You know we must have forgotten the lessons of history and literature when a politician feels comfortable announcing his intention to assign employees to a “collection of truth,” and such is the degree of Orwellian  amnesia coming from Democrat Mayor of Providence Jorge Elorza as he deploys a cynical and divisive plan to move the city toward paying reparations to people based on their race:

Mayor Jorge Elorza will sign an executive order Wednesday to begin the process of examining the feasibility of establishing a reparations program in Providence for residents of African heritage and Indigenous people.

City leaders have no estimate on how much a reparations program would cost or how it would work, but Elorza said studying the issue will be the “first step in accepting the role Providence and Rhode Island has held in generations of pain and violence against these residents and healing some of the deepest wounds our country faces today.”

Didn’t the city just receive a major blow from the Rhode Island Supreme Court, immediately imposing millions of dollars in costs to cover pensions and creating longer-term fiscal problems?  Shouldn’t the mayor be focusing on that… or ensuring that businesses can operate smoothly in the city… or working with the state to improve the city’s deplorable school system… or working to shore up the city’s infrastructure?

Reasonable minds may wonder whether the mayor’s announcement is simply a means of distraction.  It certainly isn’t a quest for truth.

Consider, firstly, whether it is conceivable that the “collection of truth” might actually conclude that reparations are not owed.  It is not; no politician capable of tying his own shoes would begin this process if he thought for a moment he might produce a disappointment for the narrative.  In progressives’ minds, the truth is already known, and the project would merely be gathering whatever facts (or factoids) might justify confiscating more money from disfavored communities, while brushing aside any evidence that would point the other way.

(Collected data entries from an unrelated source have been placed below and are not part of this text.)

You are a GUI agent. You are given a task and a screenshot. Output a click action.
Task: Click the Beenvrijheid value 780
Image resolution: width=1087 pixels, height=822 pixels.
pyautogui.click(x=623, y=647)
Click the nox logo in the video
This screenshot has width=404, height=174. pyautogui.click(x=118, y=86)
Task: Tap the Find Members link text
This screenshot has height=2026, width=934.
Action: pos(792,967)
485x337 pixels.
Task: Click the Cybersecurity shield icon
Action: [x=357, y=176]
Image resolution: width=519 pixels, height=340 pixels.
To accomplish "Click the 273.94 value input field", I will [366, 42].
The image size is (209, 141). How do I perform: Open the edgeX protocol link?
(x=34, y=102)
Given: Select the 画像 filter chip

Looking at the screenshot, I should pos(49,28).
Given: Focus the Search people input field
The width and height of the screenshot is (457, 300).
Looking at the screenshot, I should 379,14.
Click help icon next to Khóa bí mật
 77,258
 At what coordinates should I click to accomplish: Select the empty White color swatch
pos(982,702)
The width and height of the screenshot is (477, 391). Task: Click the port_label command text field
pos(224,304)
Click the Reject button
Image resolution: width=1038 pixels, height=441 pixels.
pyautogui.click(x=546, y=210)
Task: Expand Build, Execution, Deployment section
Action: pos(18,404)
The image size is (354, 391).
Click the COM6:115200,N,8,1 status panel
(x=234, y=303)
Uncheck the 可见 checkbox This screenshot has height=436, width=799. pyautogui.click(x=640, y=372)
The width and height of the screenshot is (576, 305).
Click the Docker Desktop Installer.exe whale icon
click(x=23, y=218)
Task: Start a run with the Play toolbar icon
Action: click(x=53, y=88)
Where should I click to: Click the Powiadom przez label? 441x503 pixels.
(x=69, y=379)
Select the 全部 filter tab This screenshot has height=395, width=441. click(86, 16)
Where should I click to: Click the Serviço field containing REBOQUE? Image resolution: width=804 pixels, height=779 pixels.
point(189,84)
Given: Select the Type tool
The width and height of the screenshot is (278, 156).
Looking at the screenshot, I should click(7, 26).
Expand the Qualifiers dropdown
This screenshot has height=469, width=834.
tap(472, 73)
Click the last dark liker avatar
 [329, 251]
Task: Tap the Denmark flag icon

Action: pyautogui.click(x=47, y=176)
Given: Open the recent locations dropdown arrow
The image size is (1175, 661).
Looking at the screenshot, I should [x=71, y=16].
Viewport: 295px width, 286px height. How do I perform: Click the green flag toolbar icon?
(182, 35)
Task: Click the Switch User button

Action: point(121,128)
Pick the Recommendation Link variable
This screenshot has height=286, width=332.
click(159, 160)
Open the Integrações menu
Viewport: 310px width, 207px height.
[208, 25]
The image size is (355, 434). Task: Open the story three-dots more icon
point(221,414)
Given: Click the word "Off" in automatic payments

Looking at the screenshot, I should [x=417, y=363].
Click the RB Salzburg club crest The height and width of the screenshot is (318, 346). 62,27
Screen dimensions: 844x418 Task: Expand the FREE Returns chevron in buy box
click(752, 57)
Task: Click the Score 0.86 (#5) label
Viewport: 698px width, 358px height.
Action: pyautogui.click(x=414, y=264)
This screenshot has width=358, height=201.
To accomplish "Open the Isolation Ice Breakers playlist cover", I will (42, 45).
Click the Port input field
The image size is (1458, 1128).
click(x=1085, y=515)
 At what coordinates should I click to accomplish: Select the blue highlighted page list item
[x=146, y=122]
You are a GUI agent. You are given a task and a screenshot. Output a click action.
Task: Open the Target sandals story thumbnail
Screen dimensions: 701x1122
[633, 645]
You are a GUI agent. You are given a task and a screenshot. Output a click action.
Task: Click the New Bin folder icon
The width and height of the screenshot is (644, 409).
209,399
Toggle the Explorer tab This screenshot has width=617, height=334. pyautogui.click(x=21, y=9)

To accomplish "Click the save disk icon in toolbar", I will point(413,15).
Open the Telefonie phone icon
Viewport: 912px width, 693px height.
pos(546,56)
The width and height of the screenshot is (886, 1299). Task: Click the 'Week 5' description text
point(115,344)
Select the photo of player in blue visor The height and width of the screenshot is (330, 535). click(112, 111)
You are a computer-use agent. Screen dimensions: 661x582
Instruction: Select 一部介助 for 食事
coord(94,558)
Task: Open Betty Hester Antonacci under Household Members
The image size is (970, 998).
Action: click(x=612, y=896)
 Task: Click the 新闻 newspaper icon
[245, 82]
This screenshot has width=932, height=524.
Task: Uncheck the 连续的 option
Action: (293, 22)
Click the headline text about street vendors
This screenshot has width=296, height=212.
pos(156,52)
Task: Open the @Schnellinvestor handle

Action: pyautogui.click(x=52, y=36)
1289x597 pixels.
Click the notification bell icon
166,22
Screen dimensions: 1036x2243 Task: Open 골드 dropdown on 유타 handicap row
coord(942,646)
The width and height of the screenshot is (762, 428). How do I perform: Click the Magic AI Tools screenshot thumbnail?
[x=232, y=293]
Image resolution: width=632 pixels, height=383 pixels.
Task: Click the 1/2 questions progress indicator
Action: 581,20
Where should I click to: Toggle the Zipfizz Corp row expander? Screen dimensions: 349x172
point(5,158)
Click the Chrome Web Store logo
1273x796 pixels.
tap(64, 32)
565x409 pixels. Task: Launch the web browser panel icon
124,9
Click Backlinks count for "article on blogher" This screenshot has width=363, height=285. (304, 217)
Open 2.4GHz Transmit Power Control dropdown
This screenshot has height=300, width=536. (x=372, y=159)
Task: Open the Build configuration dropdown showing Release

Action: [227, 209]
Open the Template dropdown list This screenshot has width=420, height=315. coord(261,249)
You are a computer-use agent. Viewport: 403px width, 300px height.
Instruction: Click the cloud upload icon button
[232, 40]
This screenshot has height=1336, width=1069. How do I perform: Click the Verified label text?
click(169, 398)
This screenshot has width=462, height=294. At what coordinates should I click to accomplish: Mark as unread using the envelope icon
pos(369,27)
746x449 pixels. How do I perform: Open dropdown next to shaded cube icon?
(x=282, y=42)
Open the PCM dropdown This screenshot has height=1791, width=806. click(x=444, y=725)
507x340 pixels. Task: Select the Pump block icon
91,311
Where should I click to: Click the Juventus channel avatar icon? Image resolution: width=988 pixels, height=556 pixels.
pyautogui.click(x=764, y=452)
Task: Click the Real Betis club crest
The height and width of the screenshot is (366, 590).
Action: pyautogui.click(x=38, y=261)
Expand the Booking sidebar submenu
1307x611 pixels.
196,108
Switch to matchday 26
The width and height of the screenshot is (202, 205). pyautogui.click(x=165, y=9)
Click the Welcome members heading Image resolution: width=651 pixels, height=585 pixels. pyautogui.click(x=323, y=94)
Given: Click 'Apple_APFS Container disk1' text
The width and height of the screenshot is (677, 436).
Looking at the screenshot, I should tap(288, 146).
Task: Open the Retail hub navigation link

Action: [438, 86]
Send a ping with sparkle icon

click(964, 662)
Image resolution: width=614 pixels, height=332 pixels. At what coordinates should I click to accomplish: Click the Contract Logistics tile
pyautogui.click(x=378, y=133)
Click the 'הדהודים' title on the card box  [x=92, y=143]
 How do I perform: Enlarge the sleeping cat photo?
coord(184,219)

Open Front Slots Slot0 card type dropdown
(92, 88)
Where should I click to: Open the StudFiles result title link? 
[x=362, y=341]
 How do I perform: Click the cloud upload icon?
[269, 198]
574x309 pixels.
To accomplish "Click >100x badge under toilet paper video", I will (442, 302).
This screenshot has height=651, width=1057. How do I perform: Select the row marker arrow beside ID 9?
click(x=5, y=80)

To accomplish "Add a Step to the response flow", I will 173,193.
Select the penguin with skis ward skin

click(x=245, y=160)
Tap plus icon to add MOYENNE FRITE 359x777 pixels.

Nevermind the question of tying actual people to any demonstrable harm, such a project, if fair, would also have to assess the degree to which people have actually been in Providence in order to be harmed or to have benefited.  Despite Rhode Islanders’ using their government to bring an end to slavery and racism, a program of reparations would require the conclusion that the government was complicit in the harm, thereby imposing the burden on anybody who falls under that government.  Implicitly, Elorza would use the government to decree that a white person who moved to Providence yesterday owes something to a black neighbor who moved in the same day.

In short, Elorza’s truth commission is sure to be a pure manifestation of racism, and the most likely outcome is that it will arrive at the predictable finding that reparations are owed, but that they cannot be paid, right now, because the money simply is not there.  This will arrive just in time for Elorza to depart office, leaving his successor with an even bigger challenge governing the city and solving its problems.

Our politics have reached the point that people really need to start standing up and acknowledging that elected officials are way off base. If common sense and just moral reasoning have no advocates, then insanity will simply roll over us all.